◆ **Given instruction**
Turn the lines starting at the one containing "Open the grid templates icon" and ending at the one containing "Action: tap(79, 33)" into a numbered list, leaving out any blank lines.

-- START Information provided --

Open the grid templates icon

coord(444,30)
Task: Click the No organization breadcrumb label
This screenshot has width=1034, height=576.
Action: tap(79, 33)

-- END Information provided --
-- START Information provided --

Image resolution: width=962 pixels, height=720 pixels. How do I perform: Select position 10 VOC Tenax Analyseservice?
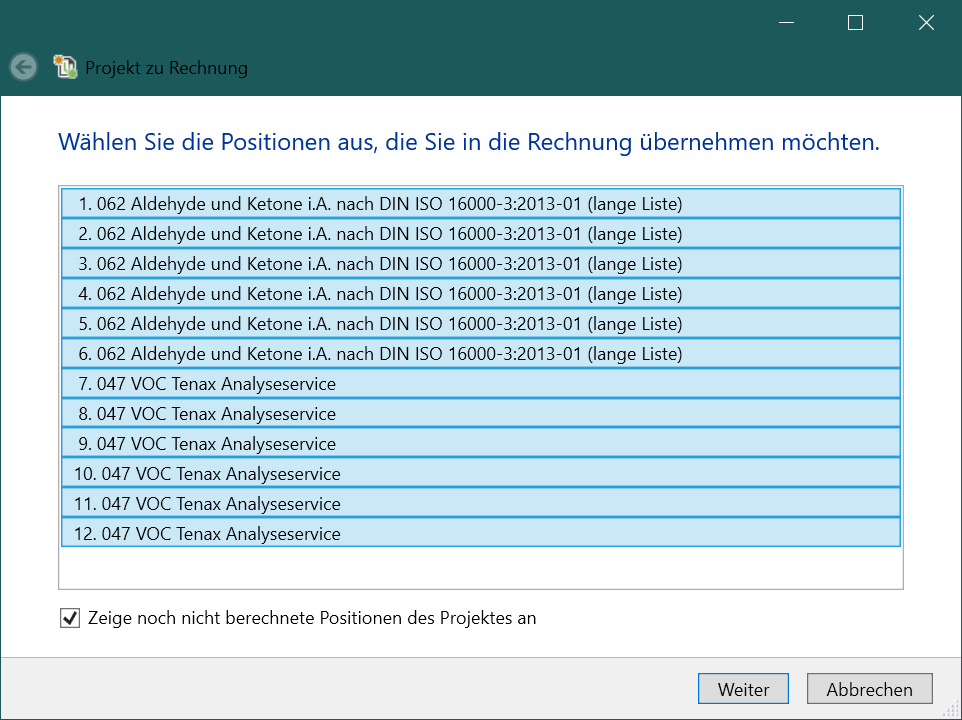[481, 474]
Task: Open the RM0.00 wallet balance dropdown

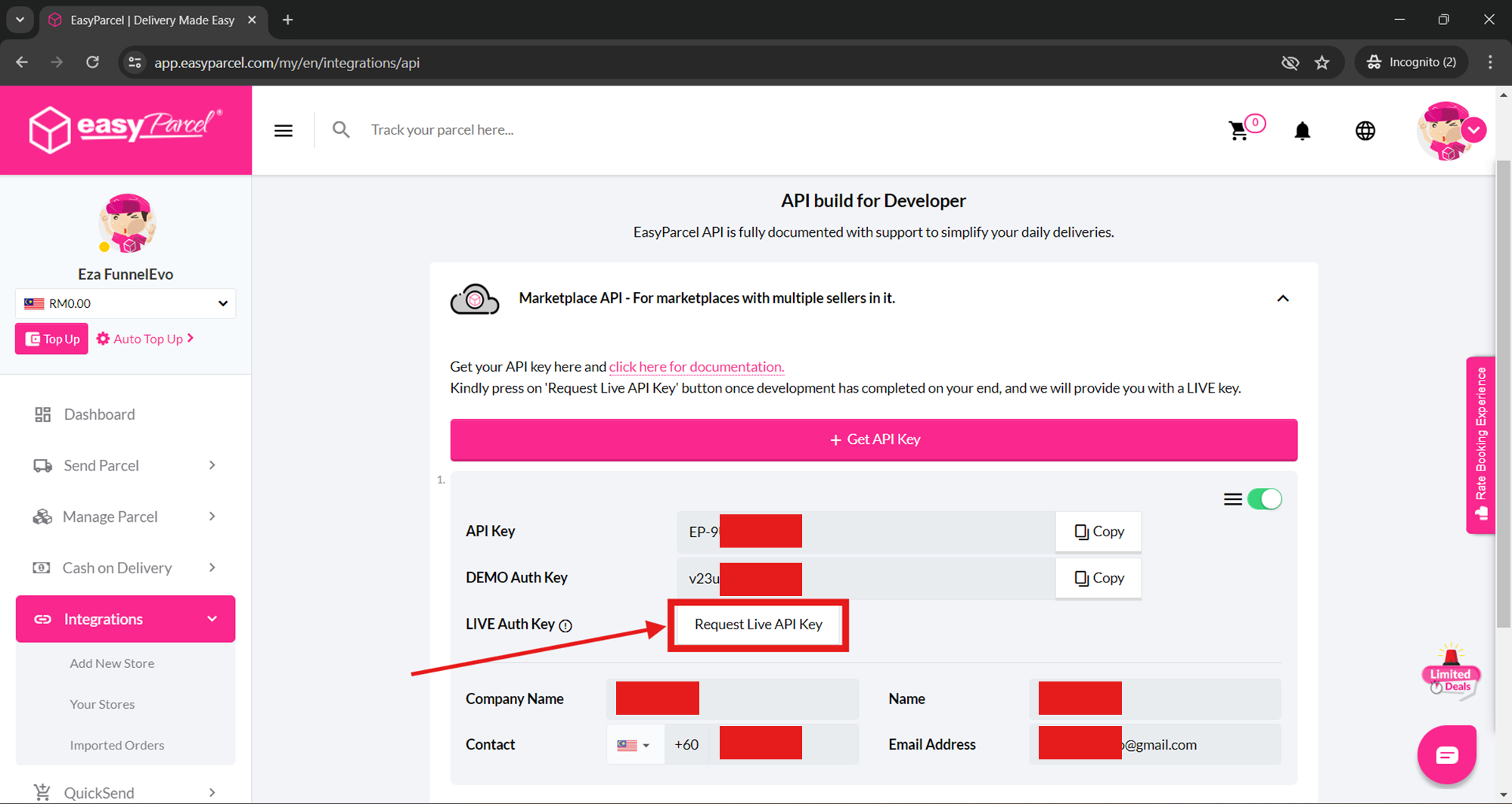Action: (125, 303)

-- END Information provided --

◆ **Result for this task**
1. Open the grid templates icon
2. coord(444,30)
3. Task: Click the No organization breadcrumb label
4. This screenshot has width=1034, height=576.
5. Action: tap(79, 33)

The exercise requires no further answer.